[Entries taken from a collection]

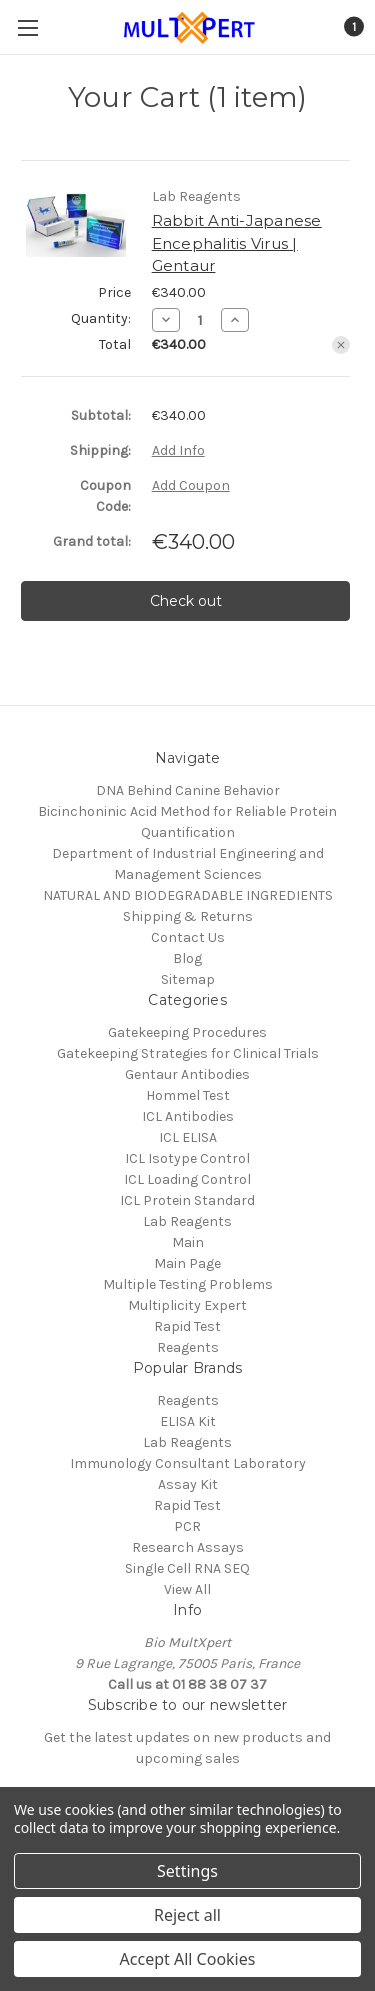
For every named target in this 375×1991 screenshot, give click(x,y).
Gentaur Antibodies (187, 1074)
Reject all (187, 1915)
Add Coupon (191, 485)
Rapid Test (187, 1326)
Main (188, 1242)
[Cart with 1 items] (352, 26)
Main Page (187, 1263)
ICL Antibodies (188, 1116)
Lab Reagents (187, 1221)
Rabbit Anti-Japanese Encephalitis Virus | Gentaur (237, 243)
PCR (187, 1526)
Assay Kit (188, 1484)
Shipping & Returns (188, 916)
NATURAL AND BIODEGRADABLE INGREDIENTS (188, 895)
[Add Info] (178, 450)
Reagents (188, 1347)
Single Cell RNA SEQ (187, 1568)
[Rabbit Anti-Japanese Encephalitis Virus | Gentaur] (200, 320)
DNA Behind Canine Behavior (188, 790)
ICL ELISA (188, 1137)
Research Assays (188, 1547)
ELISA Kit (188, 1421)
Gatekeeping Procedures (187, 1032)
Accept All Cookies (188, 1959)
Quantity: (101, 318)
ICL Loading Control (187, 1179)
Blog (187, 958)
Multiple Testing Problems (188, 1284)
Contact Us (188, 937)
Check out (186, 601)
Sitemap (188, 979)
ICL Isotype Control (187, 1158)
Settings (187, 1871)
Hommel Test (188, 1095)
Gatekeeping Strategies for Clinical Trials (188, 1053)
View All (187, 1589)
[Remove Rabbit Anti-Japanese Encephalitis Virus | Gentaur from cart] (341, 345)
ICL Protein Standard (187, 1200)
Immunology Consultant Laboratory (188, 1463)
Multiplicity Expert (187, 1305)
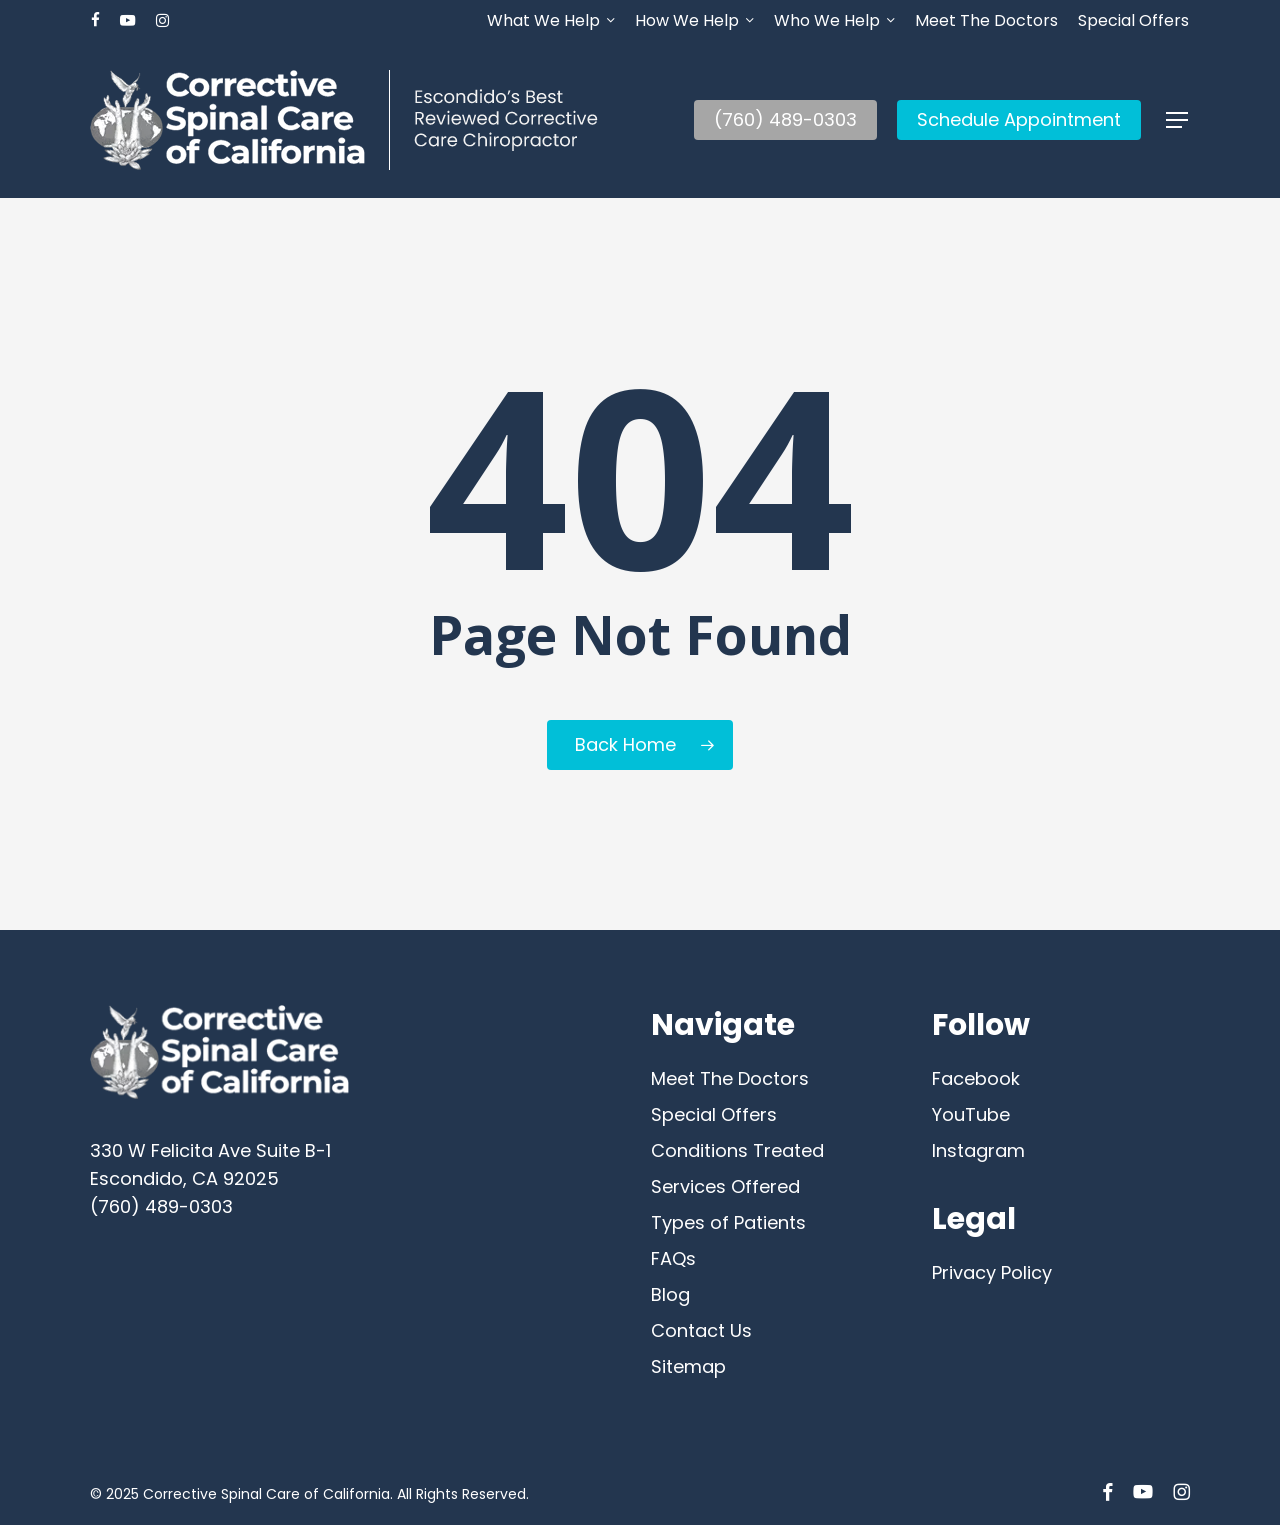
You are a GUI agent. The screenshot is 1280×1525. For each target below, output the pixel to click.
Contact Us (701, 1330)
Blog (670, 1294)
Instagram (978, 1150)
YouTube (971, 1114)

§ **What you should do**: The entries are to be reproduced exactly, excluding any pictures they contain.

§ **Answer below**:
For every named target in this 375×1991 screenshot, give click(x,y).
Gentaur Antibodies (187, 1074)
Reject all (187, 1915)
Add Coupon (191, 485)
Rapid Test (187, 1326)
Main (188, 1242)
[Cart with 1 items] (352, 26)
Main Page (187, 1263)
ICL Antibodies (188, 1116)
Lab Reagents (187, 1221)
Rabbit Anti-Japanese Encephalitis Virus | Gentaur (237, 243)
PCR (187, 1526)
Assay Kit (188, 1484)
Shipping & Returns (188, 916)
NATURAL AND BIODEGRADABLE INGREDIENTS (188, 895)
[Add Info] (178, 450)
Reagents (188, 1347)
Single Cell RNA SEQ (187, 1568)
[Rabbit Anti-Japanese Encephalitis Virus | Gentaur] (200, 320)
DNA Behind Canine Behavior (188, 790)
ICL ELISA (188, 1137)
Research Assays (188, 1547)
ELISA Kit (188, 1421)
Gatekeeping Procedures (187, 1032)
Accept All Cookies (188, 1959)
Quantity: (101, 318)
ICL Loading Control (187, 1179)
Blog (187, 958)
Multiple Testing Problems (188, 1284)
Contact Us (188, 937)
Check out (186, 601)
Sitemap (188, 979)
ICL Isotype Control (187, 1158)
Settings (187, 1871)
Hommel Test (188, 1095)
Gatekeeping Strategies for Clinical Trials (188, 1053)
View All (187, 1589)
[Remove Rabbit Anti-Japanese Encephalitis Virus | Gentaur from cart] (341, 345)
ICL Protein Standard (187, 1200)
Immunology Consultant Laboratory (188, 1463)
Multiplicity Expert (187, 1305)
You are a GUI agent. The screenshot is 1280×1525. For each target below, output the pixel to click.
Contact Us (701, 1330)
Blog (670, 1294)
Instagram (978, 1150)
YouTube (971, 1114)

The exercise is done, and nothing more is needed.